- 引用文 -
☆ ☆ ☆ ☆ ☆
クライアントの生活上の問題に対し、身体面、精神面、環境面、そのどこからでも細かく段階を設定して、作業療法士もクライアントも両方が改善を実感しながら進めることが可能です。
クライアントやその周辺の人が良い変化を感じやすい、これが作業療法士のメリットであると私は考えます。
2.職場環境・人間関係への不満
職場環境や人間関係は、働くうえで、非常に重要だと思います。人間関係の連携がとりにくい、環境が悪いということは作業療法士に限らず、どこの職場でも起こり得ることであり、作業療法士が特に難しい、ということはないです。
多職種との連携に関しても、同じことが言えると思います。どうしても環境や人間関係にストレスが多すぎて仕事ができず、改善が見込めない場合は、勤務先を変えることを強くおすすめします。
というのも、現時点で正社員の求人も多くあるので、勤務先を変更する事は難しい事ではありません。無理して続けて体調を悪くしてしまっては元も子もありません。
新たな勤務先を探す場合、自分が現勤務先で不満であった部分が解消できそうか、事前に施設見学に行く、現場のスタッフに質問するなど確認を取るようにしましょう。
3.精神・体力面の不満
作業療法士はクライアントの体を触ることも多く、体力が必要になります。日頃から体調管理に気を付けましょう。無理をして体を傷めることの無いようにし、必要であれば定期的なメンテナンス(マッサージなど)をするように心がけましょう。
病気やけがなどを負ったクライアントと関わることには精神力も必要となります。精神的に負担がかかる場合には、ストレスを発散させる方法を自分なりに見つけて実践すること、また、一人で抱え込まずに話せる相手を見つけるなど環境を整えることが必要となります。これも、他のどんな職業でも同じであり、作業療法士に限ったことではないと考えられます。
☆ ☆ ☆ ☆ ☆
- 課題内容 -
作業療法士の不満についての文章から、「多職種との連携に関しても、同」を含む語句で始まり「確認を取るようにしましょう。」で終わる部分を、「施設見学」を「職場見学」に置き換えて修正してください。

- 保存済みの項目 -
☆ ☆ ☆ ☆ ☆
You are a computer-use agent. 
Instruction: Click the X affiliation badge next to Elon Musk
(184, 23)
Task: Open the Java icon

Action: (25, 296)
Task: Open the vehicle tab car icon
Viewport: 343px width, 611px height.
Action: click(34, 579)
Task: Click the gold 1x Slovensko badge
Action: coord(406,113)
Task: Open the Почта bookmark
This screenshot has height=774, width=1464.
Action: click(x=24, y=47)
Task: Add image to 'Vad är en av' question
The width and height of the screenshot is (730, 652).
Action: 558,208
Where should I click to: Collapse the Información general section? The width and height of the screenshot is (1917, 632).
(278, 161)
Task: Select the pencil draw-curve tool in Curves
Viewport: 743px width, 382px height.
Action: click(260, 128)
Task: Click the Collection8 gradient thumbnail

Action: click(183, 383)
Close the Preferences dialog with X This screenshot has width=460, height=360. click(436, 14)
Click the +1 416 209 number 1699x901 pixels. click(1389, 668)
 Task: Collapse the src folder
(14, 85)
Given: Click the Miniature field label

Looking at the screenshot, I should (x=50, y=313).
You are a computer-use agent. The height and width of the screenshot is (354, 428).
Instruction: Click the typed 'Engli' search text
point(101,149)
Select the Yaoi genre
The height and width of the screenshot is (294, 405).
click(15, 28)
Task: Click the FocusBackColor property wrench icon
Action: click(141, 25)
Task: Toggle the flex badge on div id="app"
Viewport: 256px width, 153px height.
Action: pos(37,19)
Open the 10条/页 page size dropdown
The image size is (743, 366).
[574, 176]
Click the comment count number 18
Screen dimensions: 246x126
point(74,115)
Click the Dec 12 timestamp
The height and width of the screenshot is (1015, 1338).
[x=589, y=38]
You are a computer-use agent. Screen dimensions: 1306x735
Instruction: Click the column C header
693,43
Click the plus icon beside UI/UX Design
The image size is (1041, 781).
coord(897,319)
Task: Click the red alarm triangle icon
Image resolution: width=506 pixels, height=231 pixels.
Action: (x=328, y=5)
☆ ☆ ☆ ☆ ☆
- 解答 -
多職種との連携に関しても、同じことが言えると思います。どうしても環境や人間関係にストレスが多すぎて仕事ができず、改善が見込めない場合は、勤務先を変えることを強くおすすめします。
というのも、現時点で正社員の求人も多くあるので、勤務先を変更する事は難しい事ではありません。無理して続けて体調を悪くしてしまっては元も子もありません。
新たな勤務先を探す場合、自分が現勤務先で不満であった部分が解消できそうか、事前に職場見学に行く、現場のスタッフに質問するなど確認を取るようにしましょう。